In our conversations with activists from both communities, we decided to investigate how entities relate to debates on technology and society. This was an important step to pay attention to the complex regulatory scenario in the region, in which there are countries where data protection is already a fundamental right, while others do not even have rules to deal with data processing. Other topics such as competition law and telecommunications services also emerged in the conversations as topics of interest to organizations, since discussions about massive data processing are no longer a mere matter of data protection and privacy.

Since one of the initial objectives of our project was also to map national regulatory frameworks and paradigmatic cases, we built, within the project scope, an interactive map containing information on authorities and legislation in many countries on data protection, consumer protection, competition law and telecommunications law. We believe that this legal atlas, combined with a library of paradigmatic local cases, will be a privileged space that will provide an important knowledge dissemination about the interface between consumer law and data protection in Latin America.

Rolling up the sleeves 

In addition to this huge stage of data collection, we also act, in practice, with political incidence actions. Having already presented our project to organizations in the region, as well as talking in detail with them, we had the first articulation opportunity when WhatsApp, the most used messaging application in Latin America and in the world, started sending out notifications in early January 2021 about changes that would be implemented to its terms of use and privacy policy. In this sense, several organizations from both communities signed a  public manifestation addressed to Facebook and local authorities requesting a series of measures regarding WhatsApp’s new privacy policy so that users had their rights respected.

At the end of the same year, we organized an event to establish a dialogue between Latin American civil society, in which we debated a data protection perspective that articulated the experiences, the work and expertise from digital rights communities and consumer protection in Latin America. In this space, we had the opportunity to address the  biometric technologies spread and its effects on consumers and, also discuss the  personal data protection from telecommunications services users.

We are not alone 

Other interesting moments from the project articulation emerged when we discovered similar initiatives around the world. We noticed that other organizations were also aware of the fact that more robust collaboration between different groups is urgently needed to deal with the advancement of public and private services that violate citizens’ right to data protection.

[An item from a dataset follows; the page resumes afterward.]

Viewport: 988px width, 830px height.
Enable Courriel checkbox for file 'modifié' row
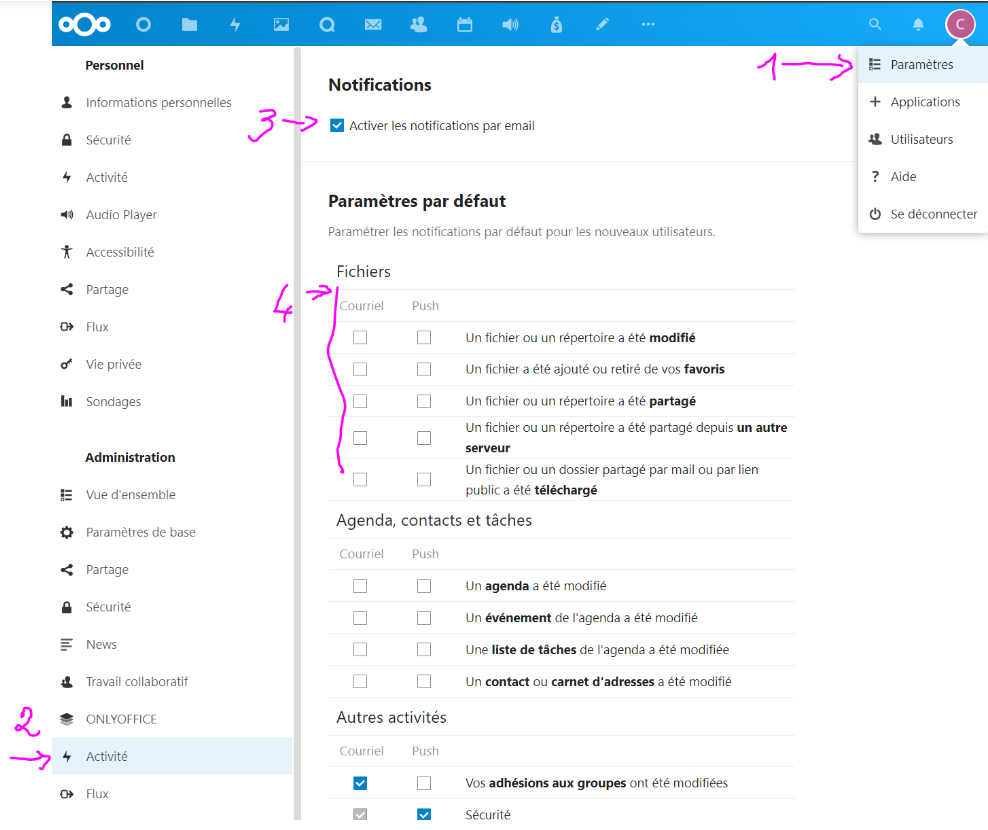click(x=360, y=338)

For example, in 2021, The Engine Room conducted a  research project exploring cross-sector collaboration between social justice communities and digital rights communities during the pandemic. We made a series of contributions to this final research report , sharing experiences and lessons learned that we had throughout our own project. We also strengthen ties with Internews’ “Advocating for Data Accountability, Protection, and Transparency” (ADAPT) project, what helped us focus on challenges faced by Latin American regulators, in addition to providing us spaces to discuss how activists can work not only with data protection authorities, but also with competition and consumer rights regulatory bodies.

Let’s go together

After all these stimulating actions, conversations and partnerships, we realize that there is still a long way to go. Financial, generational and technical asymmetries are still striking and hinder ongoing involvement between communities. After the painful first stage of the pandemic, both digital rights and consumer rights are areas that are receiving more attention from citizens due to the public services, work and education migration to the digital environment., therefore, we are confident that these first steps taken in our project will be essential for building more solid and lasting bridges, which will lead to concrete and successful actions, as it is already happening.